I'm relatively certain we're about to do some groundbreaking computer science here
so we'll call our new hash TurboHash
, as it's certain to be faster than the original:
# turbo_hash.rb
class TurboHash
attr_reader :table
def initialize
@table = []
end
end
We'll use the @table
array to store our table entries. We gave ourselves a
reader to access it so it's easy to peek inside our hash.

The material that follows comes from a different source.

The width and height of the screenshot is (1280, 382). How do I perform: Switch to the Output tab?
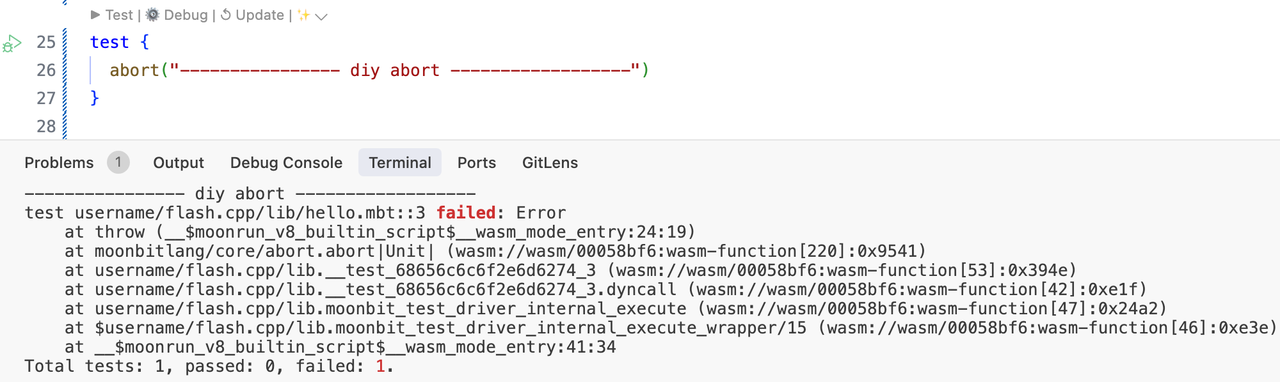[x=178, y=162]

We're definitely going to need methods to set and retrieve elements from our revolutionary hash so let's get those in there:
# turbo_hash.rb
class TurboHash
# ...
def [](key)
# remember our entries look like this:
# [key, value]
find(key).last
end
def find(key)
# Enumerable#find here will return the first entry that makes
# our block return true, otherwise it returns nil.
@table.find do |entry|
key == entry.first
end
end
def []=(key, value)
entry = find(key)
if entry
# If we already stored it just change the value
entry[1] = value
else
# otherwise add a new entry
@table << [key, value]
end
end
end
Excellent, we can set and retrieve keys. It's time to setup some benchmarking and admire our creation:
require "benchmark"
legacy = Hash.new
turbo = TurboHash.new
n = 10_000
def set_and_find(target)
target = rand
target[key] = rand
target[key]
end
Benchmark.bm do |x|
x.report("Hash: ") { n.times { set_and_find(legacy) } }
x.report("TurboHash: ") { n.times { set_and_find(turbo) } }
end
# user system total real
# Hash: 0.010000 0.000000 0.010000 ( 0.009026)

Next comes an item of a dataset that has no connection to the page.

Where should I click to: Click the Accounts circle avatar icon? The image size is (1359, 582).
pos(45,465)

# TurboHash: 45.450000 0.070000 45.520000 ( 45.573937)
Well that could have gone better, our implementation is about 5000 times slower than
Ruby's Hash
. This is obviously not the way Hash
is actually implemented.
In order to find an element in @table
our implementation traverses the entire
array on each iteration; towards the end we're checking nearly 10k entries one at
a time.
So let's come up with something better. The iteration is killing us, if we can find a way to index instead of iterating we'll be way ahead.

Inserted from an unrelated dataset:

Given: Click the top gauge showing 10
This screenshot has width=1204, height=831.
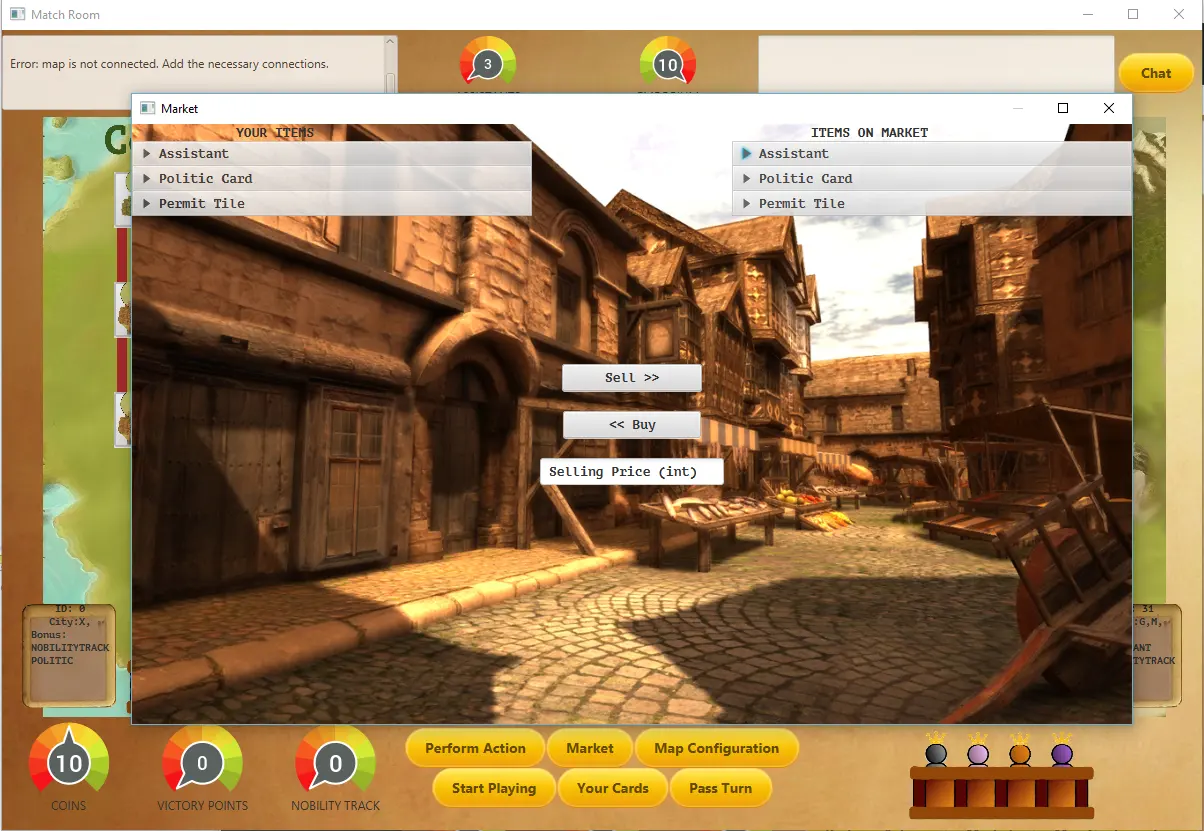Looking at the screenshot, I should click(667, 65).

If we knew our keys were always going to be integers we could just store the values
at their indexes inside of @table
and look them up by their indexes later.
The issue of course is that our keys can be anything, we're not building some cheap knock-off hash that can only take integers.
We need a way to turn our keys into numbers in a consistent way, so "some_key" will give us the same number every time, and we can regenerate that number to find it again later.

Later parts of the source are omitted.